E 2014 será pior

A mudança de horário de Os Filhos do Rock ajuda-nos a fazer o balanço adequado de 2013. Não sendo o West Side Story da TV portuguesa, é uma interessante série de televisão, desde logo porque se esforça por versar aquilo que efetivamente foram os anos 1980, em vez daquilo que os humoristas convenceram o País do que os anos 1980 foram. Resultado: audiências medíocres. E resultado destas: a transferência para o início das madrugadas de domingo.
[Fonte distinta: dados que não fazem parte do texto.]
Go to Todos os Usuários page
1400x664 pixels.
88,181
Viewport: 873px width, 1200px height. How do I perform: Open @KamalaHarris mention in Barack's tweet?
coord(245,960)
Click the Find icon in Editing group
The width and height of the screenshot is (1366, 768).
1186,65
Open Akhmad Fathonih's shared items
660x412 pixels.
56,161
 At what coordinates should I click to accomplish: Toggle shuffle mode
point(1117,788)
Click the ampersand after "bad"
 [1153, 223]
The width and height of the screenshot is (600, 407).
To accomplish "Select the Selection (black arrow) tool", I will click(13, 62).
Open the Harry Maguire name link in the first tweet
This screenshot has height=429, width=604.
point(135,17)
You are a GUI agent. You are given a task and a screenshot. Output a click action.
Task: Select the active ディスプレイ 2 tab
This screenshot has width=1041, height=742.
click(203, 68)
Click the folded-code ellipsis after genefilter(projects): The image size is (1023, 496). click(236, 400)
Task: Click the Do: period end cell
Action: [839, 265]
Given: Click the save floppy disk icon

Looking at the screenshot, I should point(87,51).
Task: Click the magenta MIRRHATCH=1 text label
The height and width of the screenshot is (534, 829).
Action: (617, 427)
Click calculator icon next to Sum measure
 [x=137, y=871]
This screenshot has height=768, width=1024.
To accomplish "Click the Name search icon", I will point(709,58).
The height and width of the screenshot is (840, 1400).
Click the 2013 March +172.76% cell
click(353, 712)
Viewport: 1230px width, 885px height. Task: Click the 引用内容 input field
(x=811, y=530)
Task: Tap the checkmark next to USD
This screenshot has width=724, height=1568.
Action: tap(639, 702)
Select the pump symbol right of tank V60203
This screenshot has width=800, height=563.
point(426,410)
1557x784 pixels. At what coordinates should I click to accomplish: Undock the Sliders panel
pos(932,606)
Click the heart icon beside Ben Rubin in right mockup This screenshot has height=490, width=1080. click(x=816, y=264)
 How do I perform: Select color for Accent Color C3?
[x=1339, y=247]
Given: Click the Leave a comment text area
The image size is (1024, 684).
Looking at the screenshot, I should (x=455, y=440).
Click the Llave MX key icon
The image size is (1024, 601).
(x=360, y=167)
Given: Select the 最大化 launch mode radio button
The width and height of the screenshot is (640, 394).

Pois em ambos os momentos se faz o retrato do ano agora concluído - naquele em que o público lhe vira as costas e naquele em que a RTP1 lhas vira com ele.Enquanto continuar pressionada pelas audiências, a estação pública tomará decisões contrárias ao ideal do serviço público. Os Filhos do Rock é uma série formadora, com valor histórico, e a RTP deveria poder insistir numa linha de programação que protegesse esses valores apesar da resistência dos telespectadores. Uma estação de televisão que dá ao público apenas aquilo que ele quer é uma estação comercial e que deve ser privatizada de imediato, caso contrário opera em concorrência desleal.Por outro lado, a equação em vigor fica, mais uma vez, bastante evidente: mais qualidade é igual a menos audiências. Bem-Vindos a Beirais, um subproduto feito em cima do joelho, que junta os namoricos inconsequentes a uma ideia efabulatória e naïf sobre o que é a vida no campo, continua a ganhar episódios e protagonismo, segurando-se nos melhores lugares da grelha. Já um tributo à cultura popular, com preocupações historicistas e de caracterização social, é chutado para o fundo das tabelas.Temos a televisão que merecemos. E merecemos cada vez pior.